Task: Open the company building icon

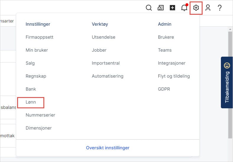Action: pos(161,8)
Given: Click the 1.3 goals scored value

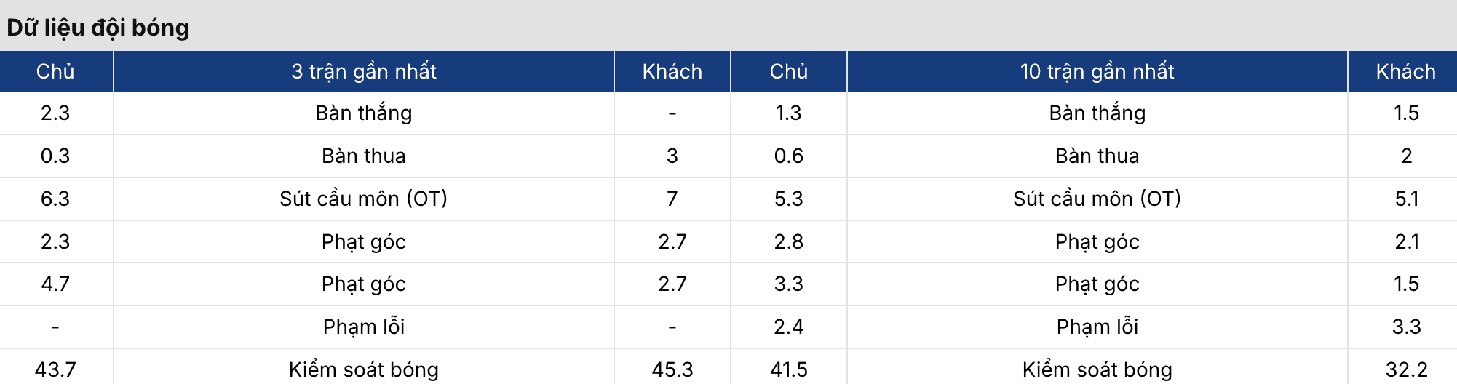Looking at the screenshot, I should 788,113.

...

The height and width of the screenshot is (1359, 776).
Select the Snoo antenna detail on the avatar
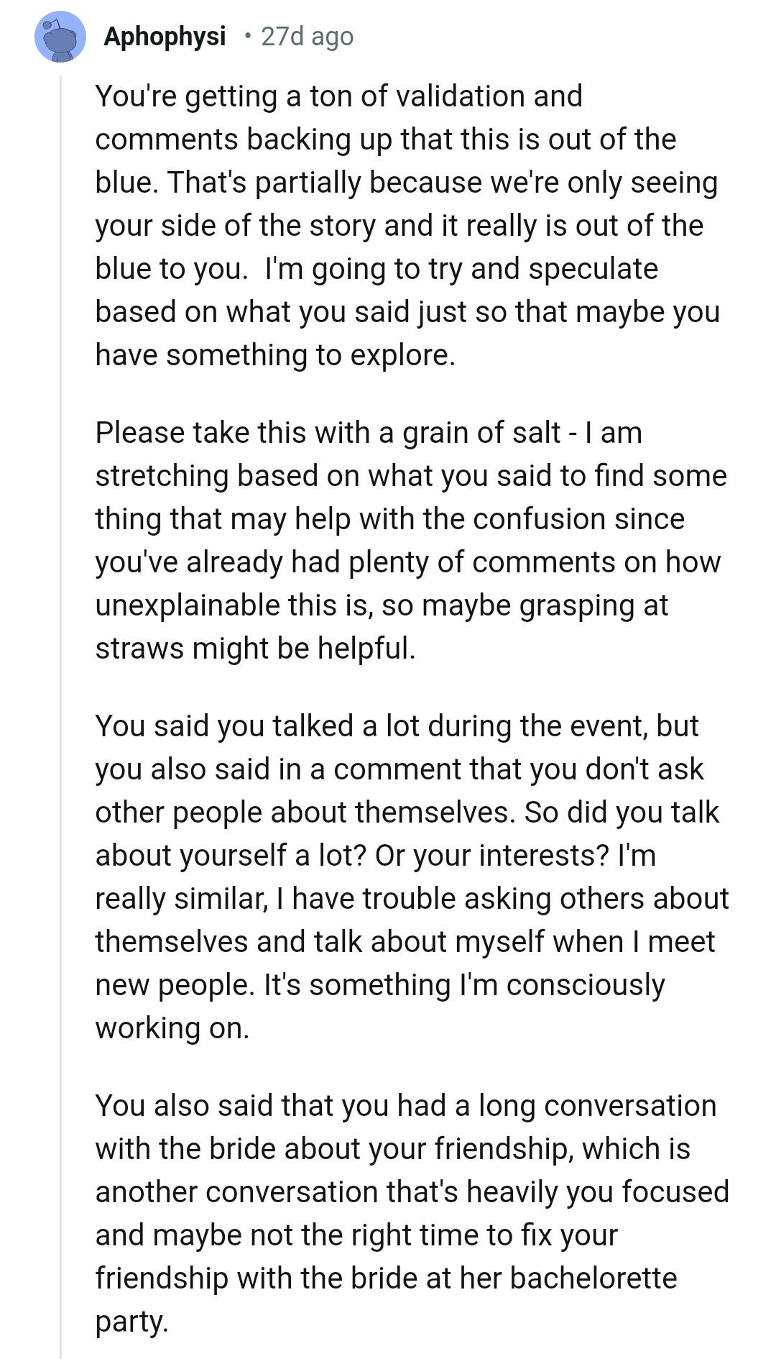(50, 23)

__GOAL__
Update the data between the lines holding "Task: Open the company building icon" and "Looking at the screenshot, I should 788,113.", inclusive, so that "goals scored" becomes "goals conceded" and nothing else changes. Give only those lines, without the pictures.

__SOLUTION FOR THIS PROBLEM__
Task: Open the company building icon

Action: pos(161,8)
Given: Click the 1.3 goals conceded value

Looking at the screenshot, I should 788,113.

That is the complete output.